Saraiya: That makes sense, because “Ball in the Family” is produced by Bunim/Murray Productions — and it looks it. It’s entirely indistinguishable from a marginal unscripted show on cable. And yet especially because it’s being touted as one of the flagships of Facebook’s Watch — and has proven to be a relatively popular debut — I struggled with that one. Maybe that’s because it’s even more shamelessly about brand leveraging than most unscripted content already is; a lopsided soap opera that self-servingly lionizes the NBA.

I liked Refinery29’s “Strangers” more — that’s a series from director Mia Lidofsky, starring the lovely Zoë Chao as a newly single Airbnb host. It premiered at Sundance and has some indie credibility: Actors like Jemima Kirke, Breeda Wool, and Shiri Appleby drop by as guests, and Meredith Hagner (who was in the similarly indie “Search Party”) is Chao’s best friend. The premise, for viewers who don’t get premium cable or subscribe to 12 different streaming services, is refreshingly modern: Chao’s lead Isobel has just been dumped, because she cheated on her boyfriend with a woman. In this time of sexual confusion and dire financial straits, a rotating array of strangers provide her with a kind of millennial set of mirrors to examine of her own life — which is, regardless of quality, a perfect premise for a show debuting exclusively on a voyeuristic social media platform.

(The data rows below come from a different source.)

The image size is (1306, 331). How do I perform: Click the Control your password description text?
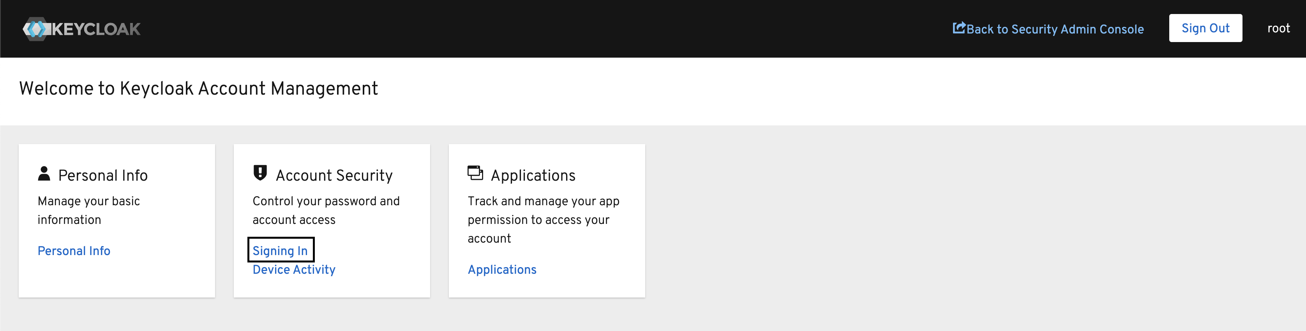326,210
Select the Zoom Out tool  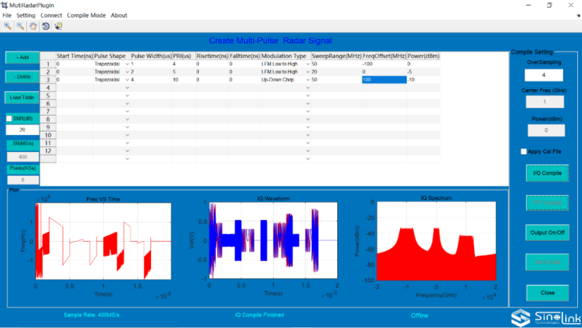pos(20,26)
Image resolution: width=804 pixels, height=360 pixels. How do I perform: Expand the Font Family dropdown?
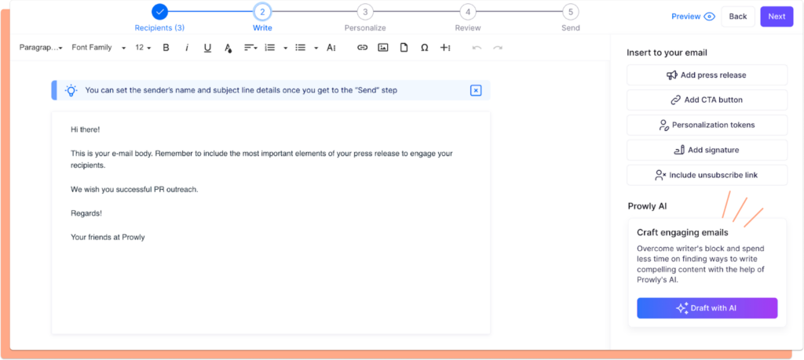[98, 48]
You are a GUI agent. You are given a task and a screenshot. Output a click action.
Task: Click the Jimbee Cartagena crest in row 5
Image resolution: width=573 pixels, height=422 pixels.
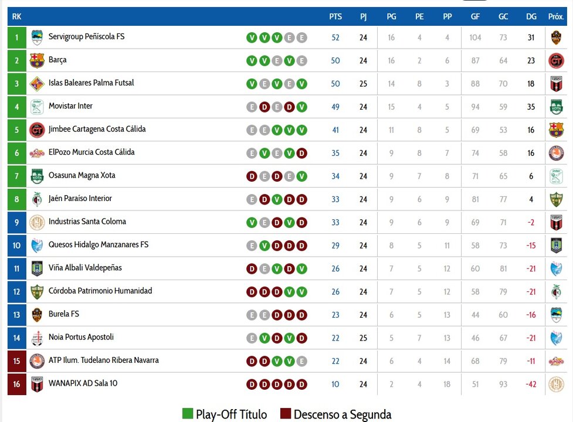pos(37,130)
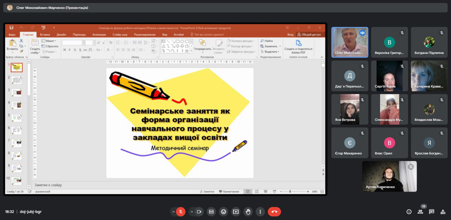Open the Activities panel icon
451x220 pixels.
pyautogui.click(x=443, y=211)

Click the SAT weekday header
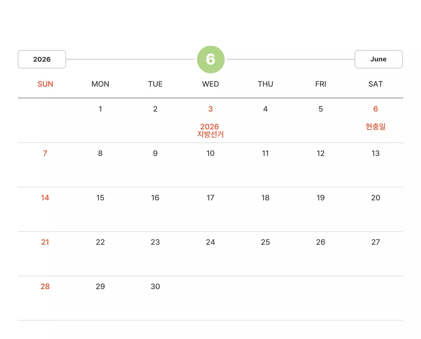click(375, 84)
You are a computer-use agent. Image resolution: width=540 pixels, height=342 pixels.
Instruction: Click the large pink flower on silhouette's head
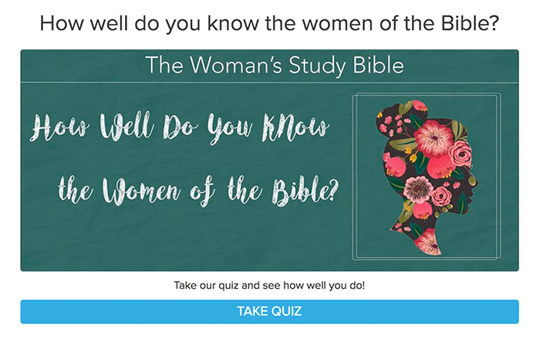434,138
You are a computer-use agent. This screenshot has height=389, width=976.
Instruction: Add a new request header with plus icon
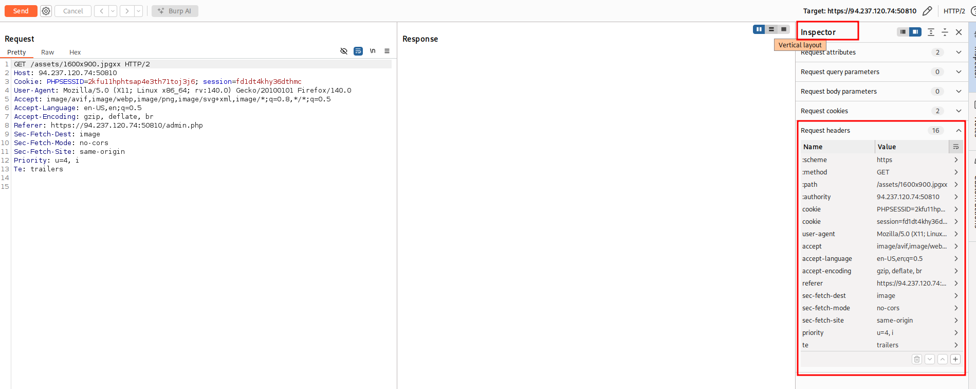coord(955,359)
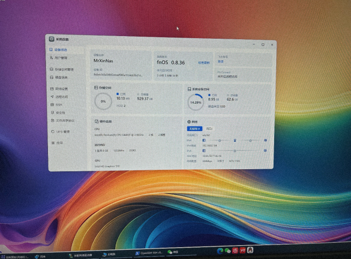Screen dimensions: 351x259
Task: Click 检查更新 check update link
Action: 204,63
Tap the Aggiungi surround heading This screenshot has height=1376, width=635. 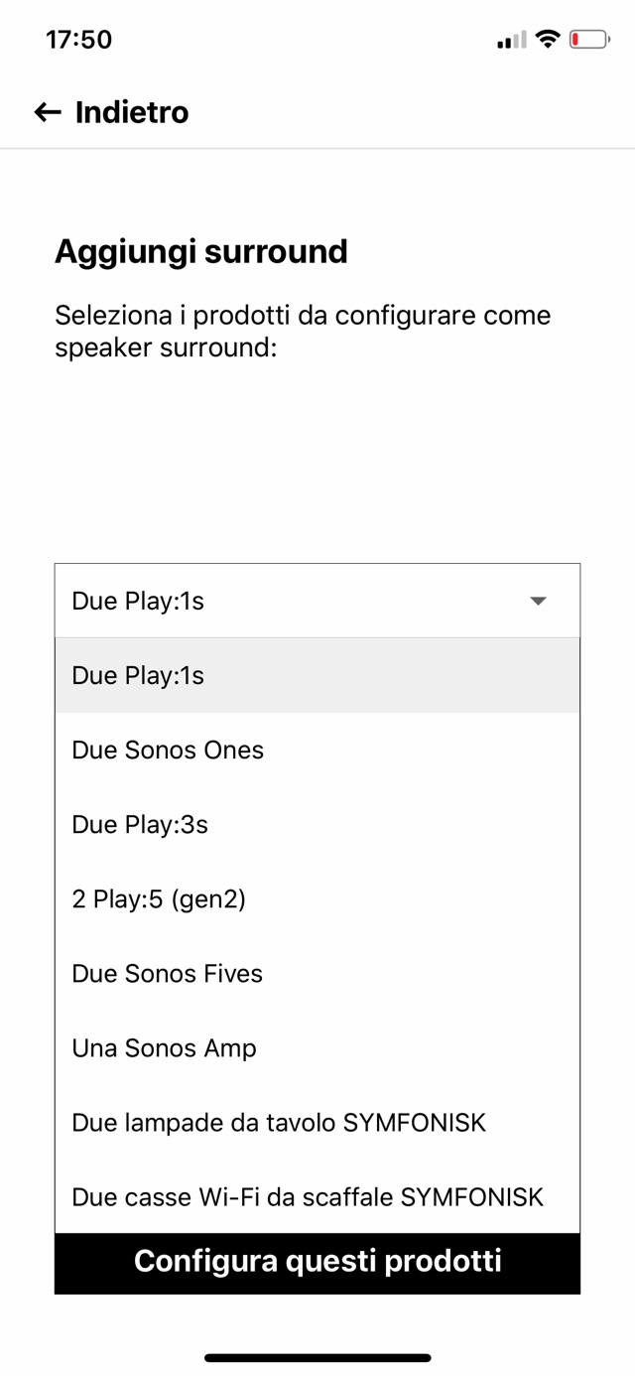click(x=201, y=251)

But what I noted about “Strangers” is how, like most web series, it could have benefited from that extra polish that comes with the rigor of a smart, savvy network. While it’s easier than ever to publish “serialized content,” it’s still hard to make good TV. The investment in Facebook’s Watch has privileged expanding a platform, but the onus of quality appears to be left entirely to the creators, with all of the freedoms and limitations that implies. I’m echoing a really smart point you made above: The stuff that’s getting watched was already going to get watched. Meanwhile, the stuff on the bubble — those talented creators at the beginnings of their careers — aren’t really being served by this amorphous platform. It would be great to see a Watch that invested a bit more in quality than in simply quantity.

Ryan: Given that the short videos are glib and forgettable, and the longer fare is glib and formulaic and not all that memorable, what’s the play here? Aside from surfacing some of the most viral stuff more efficiently, I’m not sure what Watch really offers that we haven’t seen before.